Task item. The expected output is each line below containing "button", copied in full.
· · ·
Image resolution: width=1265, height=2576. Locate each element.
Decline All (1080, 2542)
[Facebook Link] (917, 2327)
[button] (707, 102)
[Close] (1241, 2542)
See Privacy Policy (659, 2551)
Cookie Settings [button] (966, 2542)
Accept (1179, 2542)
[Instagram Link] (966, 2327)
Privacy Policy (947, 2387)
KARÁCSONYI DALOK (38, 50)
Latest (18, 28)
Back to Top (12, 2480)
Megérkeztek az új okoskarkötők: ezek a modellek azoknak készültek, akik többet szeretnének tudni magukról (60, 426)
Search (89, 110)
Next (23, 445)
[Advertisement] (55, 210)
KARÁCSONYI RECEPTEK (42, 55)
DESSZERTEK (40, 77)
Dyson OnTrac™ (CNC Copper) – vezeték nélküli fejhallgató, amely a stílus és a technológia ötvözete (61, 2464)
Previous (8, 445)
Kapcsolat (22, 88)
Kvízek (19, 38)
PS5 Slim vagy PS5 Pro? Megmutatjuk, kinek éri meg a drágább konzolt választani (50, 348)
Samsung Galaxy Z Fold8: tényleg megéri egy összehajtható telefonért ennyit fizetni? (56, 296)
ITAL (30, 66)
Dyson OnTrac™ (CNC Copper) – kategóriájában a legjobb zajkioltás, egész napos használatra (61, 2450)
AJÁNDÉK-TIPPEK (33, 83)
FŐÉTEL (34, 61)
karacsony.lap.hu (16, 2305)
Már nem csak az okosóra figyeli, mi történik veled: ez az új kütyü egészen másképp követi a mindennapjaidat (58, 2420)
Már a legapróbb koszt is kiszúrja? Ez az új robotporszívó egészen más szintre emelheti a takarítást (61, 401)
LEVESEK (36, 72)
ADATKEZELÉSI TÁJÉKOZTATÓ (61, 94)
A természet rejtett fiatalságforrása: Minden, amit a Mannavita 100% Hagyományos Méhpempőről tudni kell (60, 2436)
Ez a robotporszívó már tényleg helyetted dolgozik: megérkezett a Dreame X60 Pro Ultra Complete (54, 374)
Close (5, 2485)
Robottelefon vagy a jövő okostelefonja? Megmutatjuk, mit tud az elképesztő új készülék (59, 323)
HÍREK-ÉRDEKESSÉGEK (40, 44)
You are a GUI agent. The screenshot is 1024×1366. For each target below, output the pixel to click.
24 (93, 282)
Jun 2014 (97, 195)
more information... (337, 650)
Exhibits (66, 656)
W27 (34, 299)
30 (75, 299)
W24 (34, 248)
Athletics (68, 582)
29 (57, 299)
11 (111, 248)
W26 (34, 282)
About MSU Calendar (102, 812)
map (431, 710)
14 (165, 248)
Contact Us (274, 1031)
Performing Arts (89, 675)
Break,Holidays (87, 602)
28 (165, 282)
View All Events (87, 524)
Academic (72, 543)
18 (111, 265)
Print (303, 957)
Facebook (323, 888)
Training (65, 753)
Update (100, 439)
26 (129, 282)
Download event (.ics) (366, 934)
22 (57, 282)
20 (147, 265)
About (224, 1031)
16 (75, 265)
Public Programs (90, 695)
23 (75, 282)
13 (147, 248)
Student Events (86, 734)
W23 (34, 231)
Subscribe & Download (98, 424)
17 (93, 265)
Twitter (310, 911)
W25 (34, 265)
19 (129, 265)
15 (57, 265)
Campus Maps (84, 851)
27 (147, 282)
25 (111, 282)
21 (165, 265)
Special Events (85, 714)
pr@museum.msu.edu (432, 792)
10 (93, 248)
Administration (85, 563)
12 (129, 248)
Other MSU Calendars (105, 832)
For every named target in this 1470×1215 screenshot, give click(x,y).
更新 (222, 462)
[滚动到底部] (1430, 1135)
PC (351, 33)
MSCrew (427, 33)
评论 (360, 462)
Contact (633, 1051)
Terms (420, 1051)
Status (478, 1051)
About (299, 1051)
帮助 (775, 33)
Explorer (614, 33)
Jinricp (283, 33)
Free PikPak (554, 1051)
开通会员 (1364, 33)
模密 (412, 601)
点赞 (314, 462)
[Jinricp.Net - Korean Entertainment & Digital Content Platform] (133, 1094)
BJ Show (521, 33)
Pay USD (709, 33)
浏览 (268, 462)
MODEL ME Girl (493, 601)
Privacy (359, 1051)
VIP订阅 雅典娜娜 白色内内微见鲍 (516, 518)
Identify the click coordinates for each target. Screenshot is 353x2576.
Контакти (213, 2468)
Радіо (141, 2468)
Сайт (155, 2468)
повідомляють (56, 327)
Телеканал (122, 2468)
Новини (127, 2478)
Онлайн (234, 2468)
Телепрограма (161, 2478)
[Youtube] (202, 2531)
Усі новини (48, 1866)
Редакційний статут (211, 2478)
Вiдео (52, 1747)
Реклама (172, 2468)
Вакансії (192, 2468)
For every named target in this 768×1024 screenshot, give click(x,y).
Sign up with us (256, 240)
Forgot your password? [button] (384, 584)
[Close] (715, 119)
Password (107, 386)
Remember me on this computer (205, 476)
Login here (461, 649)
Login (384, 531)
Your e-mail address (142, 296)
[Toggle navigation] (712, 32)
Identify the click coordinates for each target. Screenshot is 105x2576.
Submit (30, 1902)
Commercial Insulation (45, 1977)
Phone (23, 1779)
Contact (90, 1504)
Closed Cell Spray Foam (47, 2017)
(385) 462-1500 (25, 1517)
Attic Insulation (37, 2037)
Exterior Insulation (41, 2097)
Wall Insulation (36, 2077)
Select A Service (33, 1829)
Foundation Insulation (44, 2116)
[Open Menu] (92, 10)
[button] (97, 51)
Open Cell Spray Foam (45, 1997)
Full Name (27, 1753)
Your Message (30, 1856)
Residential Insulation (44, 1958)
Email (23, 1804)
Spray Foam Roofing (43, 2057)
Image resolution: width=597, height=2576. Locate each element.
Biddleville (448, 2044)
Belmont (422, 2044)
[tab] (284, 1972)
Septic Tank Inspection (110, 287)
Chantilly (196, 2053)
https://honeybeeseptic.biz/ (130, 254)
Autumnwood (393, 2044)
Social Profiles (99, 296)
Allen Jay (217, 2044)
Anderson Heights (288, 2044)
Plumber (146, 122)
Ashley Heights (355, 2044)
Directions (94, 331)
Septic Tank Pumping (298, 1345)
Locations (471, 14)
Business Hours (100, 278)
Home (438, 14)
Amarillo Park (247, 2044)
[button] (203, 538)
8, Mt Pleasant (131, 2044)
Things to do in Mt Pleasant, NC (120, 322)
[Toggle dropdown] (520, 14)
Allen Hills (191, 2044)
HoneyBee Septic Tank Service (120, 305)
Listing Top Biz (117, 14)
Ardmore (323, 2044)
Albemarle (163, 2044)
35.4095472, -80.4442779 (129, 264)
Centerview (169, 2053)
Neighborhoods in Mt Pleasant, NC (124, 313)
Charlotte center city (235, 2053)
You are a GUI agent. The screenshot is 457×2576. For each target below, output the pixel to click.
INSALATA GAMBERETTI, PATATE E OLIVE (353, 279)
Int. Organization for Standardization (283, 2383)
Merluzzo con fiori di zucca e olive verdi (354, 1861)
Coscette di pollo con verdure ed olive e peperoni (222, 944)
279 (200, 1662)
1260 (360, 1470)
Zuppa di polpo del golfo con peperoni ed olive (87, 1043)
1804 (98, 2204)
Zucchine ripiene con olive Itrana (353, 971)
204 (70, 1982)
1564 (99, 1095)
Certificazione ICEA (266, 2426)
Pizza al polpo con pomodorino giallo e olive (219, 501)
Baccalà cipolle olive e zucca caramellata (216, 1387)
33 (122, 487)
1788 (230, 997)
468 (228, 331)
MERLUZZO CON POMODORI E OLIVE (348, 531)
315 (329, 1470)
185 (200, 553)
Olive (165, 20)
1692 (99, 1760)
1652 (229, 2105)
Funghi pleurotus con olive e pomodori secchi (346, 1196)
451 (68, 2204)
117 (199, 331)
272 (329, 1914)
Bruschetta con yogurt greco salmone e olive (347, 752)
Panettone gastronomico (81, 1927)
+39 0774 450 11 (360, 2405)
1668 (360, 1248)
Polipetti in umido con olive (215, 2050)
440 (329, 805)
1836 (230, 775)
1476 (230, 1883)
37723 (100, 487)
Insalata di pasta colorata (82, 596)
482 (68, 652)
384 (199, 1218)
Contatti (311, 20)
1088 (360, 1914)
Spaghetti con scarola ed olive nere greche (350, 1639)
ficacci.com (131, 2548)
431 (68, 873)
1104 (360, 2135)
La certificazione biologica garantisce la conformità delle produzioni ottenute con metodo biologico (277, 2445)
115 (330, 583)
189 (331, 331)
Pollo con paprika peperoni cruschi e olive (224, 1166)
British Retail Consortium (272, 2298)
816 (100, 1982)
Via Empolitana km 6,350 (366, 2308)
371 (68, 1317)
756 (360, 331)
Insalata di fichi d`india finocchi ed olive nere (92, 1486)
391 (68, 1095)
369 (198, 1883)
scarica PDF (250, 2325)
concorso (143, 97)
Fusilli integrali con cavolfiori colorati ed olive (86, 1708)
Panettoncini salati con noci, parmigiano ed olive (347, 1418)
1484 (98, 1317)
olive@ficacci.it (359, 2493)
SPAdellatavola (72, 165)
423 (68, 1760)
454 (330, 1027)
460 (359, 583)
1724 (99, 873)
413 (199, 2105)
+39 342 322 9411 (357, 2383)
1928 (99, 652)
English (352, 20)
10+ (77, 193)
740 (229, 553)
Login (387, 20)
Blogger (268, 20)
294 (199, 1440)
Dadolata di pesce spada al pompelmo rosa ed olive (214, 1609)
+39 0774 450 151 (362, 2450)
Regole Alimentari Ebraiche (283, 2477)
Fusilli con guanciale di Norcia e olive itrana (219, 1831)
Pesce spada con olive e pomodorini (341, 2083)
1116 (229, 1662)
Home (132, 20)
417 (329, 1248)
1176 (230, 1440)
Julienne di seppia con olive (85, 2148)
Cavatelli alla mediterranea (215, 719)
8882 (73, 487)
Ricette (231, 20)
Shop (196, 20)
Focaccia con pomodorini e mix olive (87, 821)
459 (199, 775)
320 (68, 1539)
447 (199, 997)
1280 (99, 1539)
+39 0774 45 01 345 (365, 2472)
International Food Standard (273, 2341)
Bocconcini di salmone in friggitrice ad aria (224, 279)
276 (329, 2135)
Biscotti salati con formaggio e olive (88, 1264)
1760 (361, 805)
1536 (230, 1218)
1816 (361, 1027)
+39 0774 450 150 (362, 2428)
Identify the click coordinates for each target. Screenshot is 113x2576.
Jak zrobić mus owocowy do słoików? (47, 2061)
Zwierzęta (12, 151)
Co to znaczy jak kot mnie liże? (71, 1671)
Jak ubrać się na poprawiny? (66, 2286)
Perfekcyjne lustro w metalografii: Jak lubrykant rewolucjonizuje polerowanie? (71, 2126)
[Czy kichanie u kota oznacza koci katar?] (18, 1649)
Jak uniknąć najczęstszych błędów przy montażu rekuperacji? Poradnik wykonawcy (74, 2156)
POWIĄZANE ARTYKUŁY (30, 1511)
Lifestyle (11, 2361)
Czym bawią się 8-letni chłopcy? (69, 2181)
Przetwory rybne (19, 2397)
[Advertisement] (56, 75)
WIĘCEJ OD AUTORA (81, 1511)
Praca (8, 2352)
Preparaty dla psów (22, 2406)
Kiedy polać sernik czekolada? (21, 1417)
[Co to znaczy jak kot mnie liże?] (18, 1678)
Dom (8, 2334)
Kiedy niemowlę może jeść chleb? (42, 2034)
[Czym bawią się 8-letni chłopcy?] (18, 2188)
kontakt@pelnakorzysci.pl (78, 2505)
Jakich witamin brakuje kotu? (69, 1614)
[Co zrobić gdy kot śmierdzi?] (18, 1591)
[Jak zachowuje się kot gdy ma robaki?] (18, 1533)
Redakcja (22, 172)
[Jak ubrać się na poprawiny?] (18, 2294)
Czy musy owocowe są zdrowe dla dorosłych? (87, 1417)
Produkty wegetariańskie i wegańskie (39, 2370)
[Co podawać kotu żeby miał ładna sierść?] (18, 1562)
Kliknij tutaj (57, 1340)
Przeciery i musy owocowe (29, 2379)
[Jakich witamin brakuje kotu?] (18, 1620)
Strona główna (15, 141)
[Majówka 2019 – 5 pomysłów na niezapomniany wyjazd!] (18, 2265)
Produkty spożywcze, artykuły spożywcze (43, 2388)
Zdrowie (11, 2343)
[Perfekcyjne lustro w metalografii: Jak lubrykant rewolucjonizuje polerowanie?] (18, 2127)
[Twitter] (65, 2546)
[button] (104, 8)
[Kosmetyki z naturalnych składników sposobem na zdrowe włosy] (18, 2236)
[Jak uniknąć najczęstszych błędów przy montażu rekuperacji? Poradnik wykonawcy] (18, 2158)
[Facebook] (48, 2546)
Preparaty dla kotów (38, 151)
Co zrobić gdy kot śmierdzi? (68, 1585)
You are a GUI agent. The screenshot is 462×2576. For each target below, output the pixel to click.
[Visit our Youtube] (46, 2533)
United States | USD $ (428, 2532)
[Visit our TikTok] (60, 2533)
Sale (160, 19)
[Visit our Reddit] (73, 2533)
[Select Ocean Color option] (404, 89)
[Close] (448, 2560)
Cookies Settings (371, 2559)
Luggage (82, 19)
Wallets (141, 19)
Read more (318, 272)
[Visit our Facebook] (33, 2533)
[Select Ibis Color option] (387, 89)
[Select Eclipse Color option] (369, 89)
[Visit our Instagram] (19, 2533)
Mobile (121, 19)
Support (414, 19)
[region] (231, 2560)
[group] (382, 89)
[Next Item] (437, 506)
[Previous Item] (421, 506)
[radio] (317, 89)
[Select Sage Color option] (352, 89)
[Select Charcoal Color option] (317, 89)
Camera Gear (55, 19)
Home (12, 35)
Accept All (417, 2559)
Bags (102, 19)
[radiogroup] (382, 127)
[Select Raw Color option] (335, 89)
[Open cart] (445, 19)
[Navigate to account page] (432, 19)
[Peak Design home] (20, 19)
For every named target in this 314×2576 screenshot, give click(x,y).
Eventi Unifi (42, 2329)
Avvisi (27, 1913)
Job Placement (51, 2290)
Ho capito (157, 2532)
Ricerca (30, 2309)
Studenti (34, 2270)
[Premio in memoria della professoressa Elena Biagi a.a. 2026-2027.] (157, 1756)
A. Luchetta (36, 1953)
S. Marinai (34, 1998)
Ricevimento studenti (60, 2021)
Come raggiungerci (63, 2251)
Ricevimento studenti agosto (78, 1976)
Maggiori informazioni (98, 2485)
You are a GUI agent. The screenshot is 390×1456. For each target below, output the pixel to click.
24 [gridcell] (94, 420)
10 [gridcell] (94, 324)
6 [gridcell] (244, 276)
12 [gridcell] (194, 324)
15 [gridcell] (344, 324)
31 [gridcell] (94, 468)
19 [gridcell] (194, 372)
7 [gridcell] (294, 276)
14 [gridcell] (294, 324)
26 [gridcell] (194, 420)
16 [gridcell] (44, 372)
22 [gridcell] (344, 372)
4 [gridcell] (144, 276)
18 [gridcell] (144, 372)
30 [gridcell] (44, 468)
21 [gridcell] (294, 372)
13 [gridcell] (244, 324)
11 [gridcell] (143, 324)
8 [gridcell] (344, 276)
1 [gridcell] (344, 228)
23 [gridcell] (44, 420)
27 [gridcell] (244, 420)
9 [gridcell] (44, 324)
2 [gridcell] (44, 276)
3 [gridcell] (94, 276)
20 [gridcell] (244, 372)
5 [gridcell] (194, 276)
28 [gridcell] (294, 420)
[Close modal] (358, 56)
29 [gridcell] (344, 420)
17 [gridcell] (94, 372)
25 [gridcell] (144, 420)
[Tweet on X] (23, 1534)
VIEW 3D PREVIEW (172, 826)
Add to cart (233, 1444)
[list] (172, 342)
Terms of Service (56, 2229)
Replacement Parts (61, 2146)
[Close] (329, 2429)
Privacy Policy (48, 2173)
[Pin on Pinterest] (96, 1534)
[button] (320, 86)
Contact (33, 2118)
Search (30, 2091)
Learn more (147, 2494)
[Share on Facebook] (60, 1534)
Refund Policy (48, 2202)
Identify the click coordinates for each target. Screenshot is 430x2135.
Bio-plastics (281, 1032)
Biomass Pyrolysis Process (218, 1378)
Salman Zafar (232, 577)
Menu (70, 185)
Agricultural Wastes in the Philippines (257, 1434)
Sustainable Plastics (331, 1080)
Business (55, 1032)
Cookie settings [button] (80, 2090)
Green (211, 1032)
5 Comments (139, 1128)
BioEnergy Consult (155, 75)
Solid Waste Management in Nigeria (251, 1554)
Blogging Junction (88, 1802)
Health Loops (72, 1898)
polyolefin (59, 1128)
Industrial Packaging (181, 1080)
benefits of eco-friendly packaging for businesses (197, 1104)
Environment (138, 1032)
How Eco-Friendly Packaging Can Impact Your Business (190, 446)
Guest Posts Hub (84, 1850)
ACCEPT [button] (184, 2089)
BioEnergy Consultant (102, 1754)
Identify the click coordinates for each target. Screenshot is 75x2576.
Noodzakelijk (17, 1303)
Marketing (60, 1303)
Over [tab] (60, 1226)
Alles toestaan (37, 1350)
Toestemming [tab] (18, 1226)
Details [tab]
· · ·
Result.
[button] (707, 102)
Cookie Settings [button] (966, 2542)
Forgot your password? [button] (384, 584)
[button] (97, 51)
[button] (203, 538)
[button] (104, 8)
[button] (320, 86)
Cookie settings [button] (80, 2090)
ACCEPT [button] (184, 2089)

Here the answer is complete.